きっとサッカーを楽しいと思うのは試合(ゲーム)をしている時じゃないかと思います。
今度練習などでゲームをする時に、次の5つのことを考えてやってみてください。一度に5つは覚えられない?では、最初は一つだけでもいいから、今日はこれをやるぞと自分で目標を決めてゲームに出てみたらどうかな。

 

1.まわりを見よう

ゲーム中は、ボールを持っていない時でも、いつもキョロキョロまわりを見るようにしよう。相手の選手がどこにいるか、味方の選手がどこにいるかを見てください。どこがチャンスかとか、どこがピンチかがわかるかもしれません。それからパスをもらう前にまわりを見られるようになるといいですね。パスをもらう前にまわりを見ておけば、もらってから何をすべきか(ドリブルか、パスか、シュートか)を先に考えられます。パスをもらってから、どうしようって考えていたら、プレーが遅くなってしまいますよね。
サッカーには、”look before” “think before” という言葉があります。中学生になったら英語も覚えましょう。

 

2.ボールを迎えに行こう

これは単純明快な話ですね。自分にパスが来るときにその場で待っていたら、相手に先回りされて取られちゃうかもしれません。パスを出してくれる味方との距離や、ボールの強さ、ゴロか浮き球かにもよりますが、たいていの場合にはボールを迎えに行った方がいいと思います。強くて速いパスを受ける場合にはなかなか難しいのですが、そんなときには気持ちだけでも迎えに行ってください。その気持ちが次のプレーにつながるのです。
これを英語では、”meet the ball” と言います。

 

3.パスをしたらすぐに動こう

サッカーは相手のゴールにシュートを決めるスポーツです。シュートを打つには相手ゴールの近くにボールを運ばないといけません。ひとりで何人もの相手をドリブルで抜いてシュートを決めることがないとは言いませんが、基本的にはパスをつないでボールを運んでいくことが多いと思います。君たちも知っている壁パスは、相手の守備を崩して相手の裏側(相手ゴールの近く)に攻め込んでいくのにとっても有効な戦術(方法)です。壁パスは、パスした後にのんびりしていたらうまく通りません。パスをしたらすぐに動くことが必要です。しかしこれ(パスをしたらすぐ動くこと)は壁パスのときだけのことではありません。パスをもらった味方が、相手に囲まれたりすることもあるでしょう。そうした時にはすぐに助けに行ってあげることが必要ですね。つまりパスをしたらそれで終わりということではなく、いつも先のことを考えて、次の動きをはじめることが大切だということなんです。
このことは英語で、”pass and move” と言います。

 

4.声を出そう

試合の時に、コーチから「もっと声を出そう」って言われますね。でも「声」っていろんな声があるよね。コーチはどんな声を出そうって言ってますか?
ゲーム中の声を大きく2つに分けると「ここにパス出して!」「そこにパス出すよ!」「何番マーク付け!」「後ろから相手が来てるよ!」といった味方に指示を出す声と、「がんばっていこうぜ!」「気にするな、取り返すぞ!」というような味方を励まし元気づける声に分けられると思います。
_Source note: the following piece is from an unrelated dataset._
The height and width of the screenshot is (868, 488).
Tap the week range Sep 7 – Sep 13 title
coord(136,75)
先ず最初の味方に指示を出す声が大切だってことは説明しなくてもわかるよね。ここで覚えてほしいのは、声はただ出せばいいというものではないということです。いつ出すかということも大切なんです。例えば「ここにパスを出して!」という声。まだボールをコントロール出来ていない味方に「出せ!」と言ってもパスは出てきません。パスの出し手が、ボールをしっかりコントロールして顔を上げる瞬間に「ここ!」って声をかけるのがいい声のかけ方だと思います。声をかけるタイミングがとっても大切です。
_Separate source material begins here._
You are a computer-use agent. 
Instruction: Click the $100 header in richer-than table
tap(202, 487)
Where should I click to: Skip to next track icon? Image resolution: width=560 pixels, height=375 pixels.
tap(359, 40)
次に声を出そうと書きましたけど、声を出さない方がいい場合もあります。相手に気付かれないようにスーッと動いてパスをもらう時などです。こうした時には、身振り手振りで合図(ボディランゲージ)する、目と目で合図(アイコンタクト)するということも必要になってきます。つまり「声を出そう」とは言ってますが、その心は仲間同士で合図を送りあおう(コミュニケーション)ということなんです。そして合図を送りあう方法として「声」「身振り手振り」「目」があるよということを知っておいてもらいたいのです。
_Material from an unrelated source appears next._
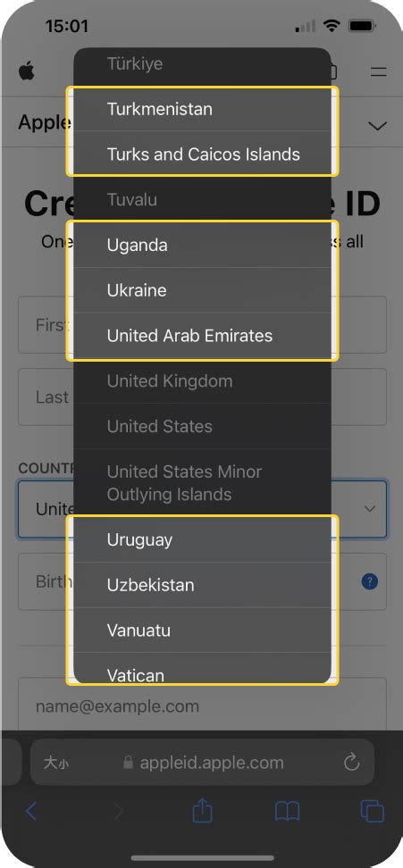Choose United Arab Emirates in the list
The image size is (403, 868).
(203, 336)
もう一つの味方を励まし元気づける声。これも大事ですね。どんどん出した方がいい。元気がないと「負けちゃうのかな」って気になってきちゃうからね。それほど強くないチームがみんなで声を出し励ましあって、その勢いで勝つということはサッカーではよくあることです。
逆に気をつけてほしいのが、失敗した味方に「何やってんだよ!」と怒る声をたまに耳にすることです。大声で怒っても失敗は元に戻りません。だったら、「気にするな、次にがんばれ!」と声をかけてあげた方がいいよね。失敗した人が怒られてシュンとしちゃうより、「みんな励ましてくれてありがとう、次は失敗しないようにがんばるよ」と思ってくれた方がいいにきまってますからね。

 

5.みんなで攻めてみんなで守ろう

5番目で最後になりますが、私が試合の時に一番言っていることがこれです。
君たちに質問します。
フォワードの仕事は何ですか?
ディフェンダーの仕事は何ですか?

フォワードの仕事は「攻めること」、ディフェンダーの仕事は「守ること」と思っている人がたくさんいますが、これは正しくありません。
もしディフェンダーの仕事が「守ること」だけだったら自分の近くに来たボールはなるべく遠くにボカーンと蹴り返しておけばいいことになりますし、フォワードの仕事が「攻めること」だけだったら相手にボールを奪われても味方ディフェンダーにもう一度取り戻してもらうまで待っていれば良いことになります。このようなチームをたまに見かけますが、決して強いチームにはなっていません。

サッカーは相手チームと互いにボールを奪い合うスポーツです。ディフェンダーであろうが、フォワードであろうが、相手ボールを奪い返した瞬間から「攻めること」が始まり、相手にボールを奪われた瞬間から「守ること」が始まるのです。得点するには相手から奪い返したボールを再び奪われないで、シュートできるところまで運んでいくことが必要です。また相手にボールを奪われたら出来るだけ早く取り返すことで、相手の得点チャンスをつぶすことが出来ます。これにはポジションは関係ないのです。

そして何より大切なことは「攻めること(ボールを奪われない)」と「守ること(ボールを奪いかえす)」の切り替えを早くすることです。
この「攻守の切り替え」を早くできることが強いチームの条件だと思います。

 

長くなってしまいましたが、サッカーには覚えなければならない約束事、基本的な戦術がたくさんあります。上記の5項目は基本戦術ということのさらに前段にある、サッカーの基本常識といっても良い事柄です。1.まわりを見る、2.ボールを迎えに行く、3.パスをしたらすぐに動く、4.コミュニケーション、5.攻守の切り替え、この5項目をいつも意識して実践することが、サッカーをより楽しく知的なものにしていく道なのだと思います。